[SELECTED PASSAGE start]

My entire house is CFL's and FL's with the only exception being my bedroom lamp which is Halogen (I have poor eyesight and need a very bright reading light, haven't found a CFL that I could comfortable read by yet). I've replaced two CFL's this running year. The first I broke with the vacuum cleaner when I was trying to vacuum the ceiling fan, the second burnt out in the bathroom (where there are four). The ones in the bathroom are the daylight temperature version (give off light in the degrees Kelvin range of natural sunlight) so the women can apply their makeup without it looking wierd (normal CFL's work mostly with a green and red spikes to emulate "white light"). As always you pretty much get what you pay for. The bargain twirlys seem to burn out (the ones in my Dad's store) but the expensive GE's I installed when we gutted the house (former cottage) five years ago are all still working with only the two exceptions I noted. The two outdoor flood lights are those really large ones that are wrapped in yellow plastic to not attract bugs and they are the same age. They are definitely slow to start in the cold weather and not much good on those motion detector switches. I might switch them to Halogen as well but Halogen burns out rapidly I find.

[SELECTED PASSAGE end]

▶ WHAT YOU WILL DO
In the post about home lighting, which light in the house is halogen rather than CFL or FL?

[INFORMATION PROVIDED start]

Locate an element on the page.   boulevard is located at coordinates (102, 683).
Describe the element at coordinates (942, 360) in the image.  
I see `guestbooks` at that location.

[INFORMATION PROVIDED end]

▶ WRITTEN SOLUTION
The bedroom lamp.